Rosendahl spoke briefly, to urge construction of at least one Zeppelin-type dirigible, to be exchanged between the Navy and Army every few months, to train personnel in the operation of such craft. 

Knowles proposed a type of Government subsidy, similar to that provided the merchant marine, to start a passenger and mail service between America, Europe and the Far East. He said this would be one way of meeting the competition of France and England with their new passenger liners, the Normandie and Queen Mary. 

He advocated a co-operative system with Germany, since that nation had made a success of oversea air transportation. 

Fleet of Airships. 

"For half the cost of a super liner," he said, "you can build a whole fleet of airships, build terminals, and start a service that will cut transportation time in half."

Litchfield argued that the airship was an economical mode of fast transportation for long distance flights.

Increased safety on present airlines, through more thorough Government inspection, was urged by Edgar S. Gorrell, president of the Air Transport Association of America. He said 60 inspectors of the Bureau of Air Commerce had the task of examining 14,000 licensed pilots, 24,000 student pilots, 8,000 airplanes and 2,500 mechanics.


ST. ALBANS DAILY MESSENGER MONDAY, JUNE 7, 1937

COL. GORRELL IS NORWICH SPEAKER
Air Transport Assn. Head Commencement Speaker AT Northfield

   NORTHFIELD, June 7--(AP)--The fundamental concepts to carried through life, Colonel Edgar S. Gorrell, president of the Air Transport Asociation of America, told the graduating class at Norwich university today, were: "Duty, honor and country." "It is not an idle statement," Col. Gorrell continued, "to say that democratic institutions are with us today on trial. I am convinced that our continued democracy must depend not alone upon the genius, capacity and unselfishness of our leaders of thought in the professional world, but must depend primarily upon such men as you, imbued with the traditions of Norwich, love of country, duty to our fellowmen and above all, honor upon all occasion."
    
   Communism and other "isms" he declared, would destroy this land of freedom unless college graduates "such as you can prevail over those from other, and even larger institutions in which the 'widow's mite of learning' has not been accompanied by devotion to the fundamental principles of duty, honor and country."
   Col. Gorrell received an honorary degree of doctor of science.
   Other honorary degrees were conferred as follows:
   Doctor of Science,  Governor George D. Aiken of Vermont; Doctor of Laws, Walter Allen Dane, Newton, Mass., Boston  attorney who was confidential secretary to the secretary of the navy in 1907; Doctor of Science Willis Ray Gregg, chief of the U.S. Weather Bureau at Washington; Doctor of Laws Jerome Davis Greene, Cambridge, Mass., director of the Harvard tercentenary celebration;  Master of Science, Eugene Leslie White, New York, prominent in utility company cirles.
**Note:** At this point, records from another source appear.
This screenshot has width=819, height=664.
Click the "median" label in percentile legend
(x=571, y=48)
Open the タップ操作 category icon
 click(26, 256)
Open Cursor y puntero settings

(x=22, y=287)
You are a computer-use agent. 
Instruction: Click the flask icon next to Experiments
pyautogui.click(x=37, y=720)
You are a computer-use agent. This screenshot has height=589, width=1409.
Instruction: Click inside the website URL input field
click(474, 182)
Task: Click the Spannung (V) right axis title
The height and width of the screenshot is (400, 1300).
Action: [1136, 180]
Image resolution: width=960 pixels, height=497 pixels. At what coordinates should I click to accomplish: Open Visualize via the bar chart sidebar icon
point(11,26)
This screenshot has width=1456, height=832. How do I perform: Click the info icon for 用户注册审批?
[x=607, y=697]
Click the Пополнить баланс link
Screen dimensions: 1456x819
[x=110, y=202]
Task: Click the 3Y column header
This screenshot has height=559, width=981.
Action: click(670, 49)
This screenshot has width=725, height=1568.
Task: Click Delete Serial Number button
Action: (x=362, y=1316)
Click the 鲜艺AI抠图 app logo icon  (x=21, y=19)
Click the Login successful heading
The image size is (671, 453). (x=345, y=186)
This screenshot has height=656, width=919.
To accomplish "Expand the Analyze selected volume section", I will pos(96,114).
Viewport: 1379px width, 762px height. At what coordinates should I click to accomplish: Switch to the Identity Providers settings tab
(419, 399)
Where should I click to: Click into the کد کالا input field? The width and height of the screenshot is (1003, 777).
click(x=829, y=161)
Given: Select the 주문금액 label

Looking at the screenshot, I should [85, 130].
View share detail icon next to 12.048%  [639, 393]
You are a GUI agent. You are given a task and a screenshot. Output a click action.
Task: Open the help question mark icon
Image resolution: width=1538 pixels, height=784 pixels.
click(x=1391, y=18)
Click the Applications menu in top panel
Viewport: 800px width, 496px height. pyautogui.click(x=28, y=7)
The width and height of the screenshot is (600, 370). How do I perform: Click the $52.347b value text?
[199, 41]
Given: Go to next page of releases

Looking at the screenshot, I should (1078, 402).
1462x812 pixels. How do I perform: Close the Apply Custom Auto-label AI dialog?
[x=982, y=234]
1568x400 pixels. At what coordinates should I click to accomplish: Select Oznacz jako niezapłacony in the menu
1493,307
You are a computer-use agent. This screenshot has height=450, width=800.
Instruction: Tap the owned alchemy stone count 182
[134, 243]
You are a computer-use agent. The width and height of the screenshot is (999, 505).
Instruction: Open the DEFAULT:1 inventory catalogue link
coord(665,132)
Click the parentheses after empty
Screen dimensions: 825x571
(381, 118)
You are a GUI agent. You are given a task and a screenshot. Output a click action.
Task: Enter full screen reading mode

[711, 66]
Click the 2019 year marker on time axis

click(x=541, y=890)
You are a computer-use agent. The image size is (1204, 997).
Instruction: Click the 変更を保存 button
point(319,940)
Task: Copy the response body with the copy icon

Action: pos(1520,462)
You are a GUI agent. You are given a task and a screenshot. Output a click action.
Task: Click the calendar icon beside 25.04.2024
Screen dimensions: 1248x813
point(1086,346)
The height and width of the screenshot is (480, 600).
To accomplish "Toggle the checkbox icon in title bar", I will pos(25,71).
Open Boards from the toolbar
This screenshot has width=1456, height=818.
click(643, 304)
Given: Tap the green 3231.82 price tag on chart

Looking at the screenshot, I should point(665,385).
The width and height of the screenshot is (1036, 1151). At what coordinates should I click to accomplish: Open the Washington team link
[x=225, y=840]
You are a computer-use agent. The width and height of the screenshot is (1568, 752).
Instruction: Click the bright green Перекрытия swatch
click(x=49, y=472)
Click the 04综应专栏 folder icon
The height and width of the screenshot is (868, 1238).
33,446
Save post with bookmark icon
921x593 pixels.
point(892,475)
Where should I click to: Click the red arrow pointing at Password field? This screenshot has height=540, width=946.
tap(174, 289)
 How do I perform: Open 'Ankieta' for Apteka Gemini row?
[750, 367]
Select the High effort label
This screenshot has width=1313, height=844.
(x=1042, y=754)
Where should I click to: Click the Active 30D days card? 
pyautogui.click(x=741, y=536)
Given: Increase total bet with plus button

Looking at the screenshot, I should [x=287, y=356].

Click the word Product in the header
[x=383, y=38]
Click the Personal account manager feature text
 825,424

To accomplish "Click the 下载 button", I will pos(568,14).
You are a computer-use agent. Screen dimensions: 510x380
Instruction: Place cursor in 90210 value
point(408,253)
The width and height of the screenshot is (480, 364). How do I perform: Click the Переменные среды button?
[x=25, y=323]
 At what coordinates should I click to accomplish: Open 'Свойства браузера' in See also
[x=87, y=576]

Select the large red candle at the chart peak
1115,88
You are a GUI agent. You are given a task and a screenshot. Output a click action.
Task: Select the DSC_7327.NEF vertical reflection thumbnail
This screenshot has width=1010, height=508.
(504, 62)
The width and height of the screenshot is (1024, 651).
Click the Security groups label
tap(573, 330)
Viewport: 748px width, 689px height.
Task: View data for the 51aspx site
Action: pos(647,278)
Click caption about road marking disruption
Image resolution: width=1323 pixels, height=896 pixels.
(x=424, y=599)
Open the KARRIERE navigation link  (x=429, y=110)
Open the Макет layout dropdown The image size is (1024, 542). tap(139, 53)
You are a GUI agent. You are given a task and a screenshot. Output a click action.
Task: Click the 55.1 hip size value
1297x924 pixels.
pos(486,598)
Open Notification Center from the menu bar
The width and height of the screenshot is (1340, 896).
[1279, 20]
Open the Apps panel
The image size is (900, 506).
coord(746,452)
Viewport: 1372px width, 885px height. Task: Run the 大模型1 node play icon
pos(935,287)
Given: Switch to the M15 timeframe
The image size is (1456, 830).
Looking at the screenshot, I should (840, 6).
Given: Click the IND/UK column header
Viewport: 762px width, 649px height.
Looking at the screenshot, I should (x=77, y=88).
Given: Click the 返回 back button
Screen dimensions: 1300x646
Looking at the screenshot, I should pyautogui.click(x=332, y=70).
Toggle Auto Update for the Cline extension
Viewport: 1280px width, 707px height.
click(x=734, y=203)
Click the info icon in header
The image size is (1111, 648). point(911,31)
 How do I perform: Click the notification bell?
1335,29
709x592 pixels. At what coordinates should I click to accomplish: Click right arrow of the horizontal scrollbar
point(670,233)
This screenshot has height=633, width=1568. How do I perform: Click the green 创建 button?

URGES CLOSING OF WEATHER 'GAPS'

Col. Gorrell Says Need Is Felt for Aviation Directions

   The need for a more thorough coverage of atmospheric conditions throughout the United States in aviation directions was stressed today by Colonel Edgar S. Gorrell.
   He is the 38th person in the United States to fly an airplane; during the World war he was chief of staff of the U. S. A. Air Corps; he is now president of Air Transport Association of America. He flew his ship into New Orleans.
   If atmospheric conditions are not thoroughly and immediately reported, the American sky fleets might find themselves in the middle of a bad fix some day when they respond to a mobilization order to defend against foreign attack, he said.
   Closing these "gaps" in the weather bureau system, he said, would improve the service to farmers, foresters, fishermen and mariners.
   Louisiana needs these developments in the interest of aviation, he said:  More inclusive reports from ships at sea at New Orleans; more weather reports at Alexandria; meteorological personnel at Baton Rouge, Monroe, Shreveport, Lake Charles and Port Eads. Also, pilot-balloon stations at Lake Charles and Shreveport.
   Colonel Gorrell is today's speaker before the Young Men's Business Club in the Roosevelt.